Copy the lines from the one containing "The height and" to the one containing "Viewport: 1024px width, 572px height.", both included, exactly as they appear.

EXERCISE MATERIALS
** begin **
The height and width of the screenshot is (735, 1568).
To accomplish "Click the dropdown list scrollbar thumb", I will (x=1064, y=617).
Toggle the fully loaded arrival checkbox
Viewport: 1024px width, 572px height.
** end **
** begin **
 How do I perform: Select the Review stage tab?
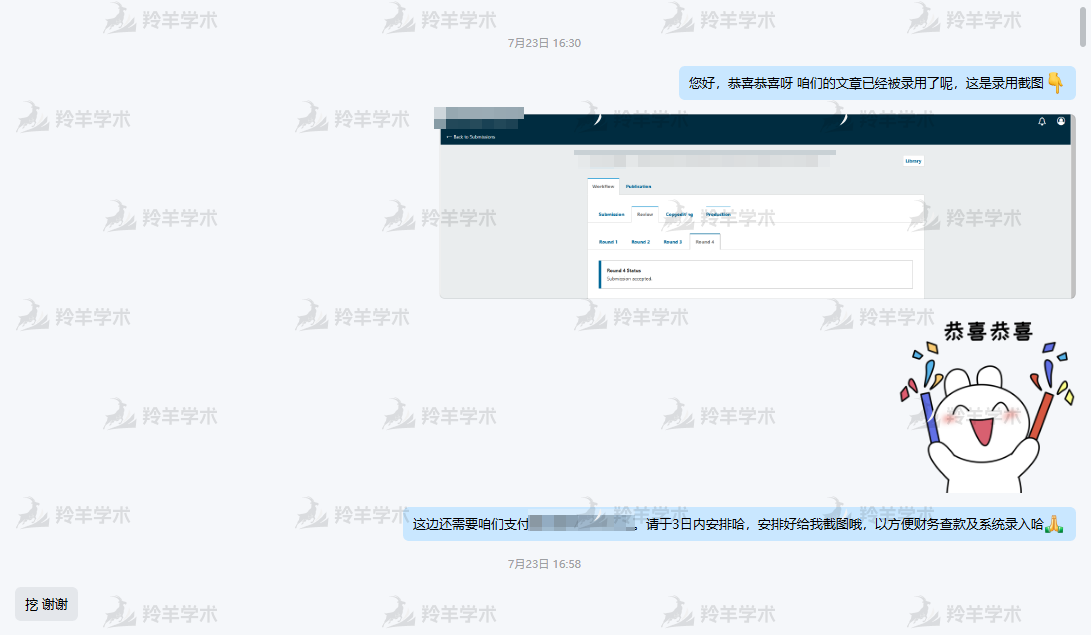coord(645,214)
** end **
TASK OUTPUT
The height and width of the screenshot is (735, 1568).
To accomplish "Click the dropdown list scrollbar thumb", I will (x=1064, y=617).
Toggle the fully loaded arrival checkbox
Viewport: 1024px width, 572px height.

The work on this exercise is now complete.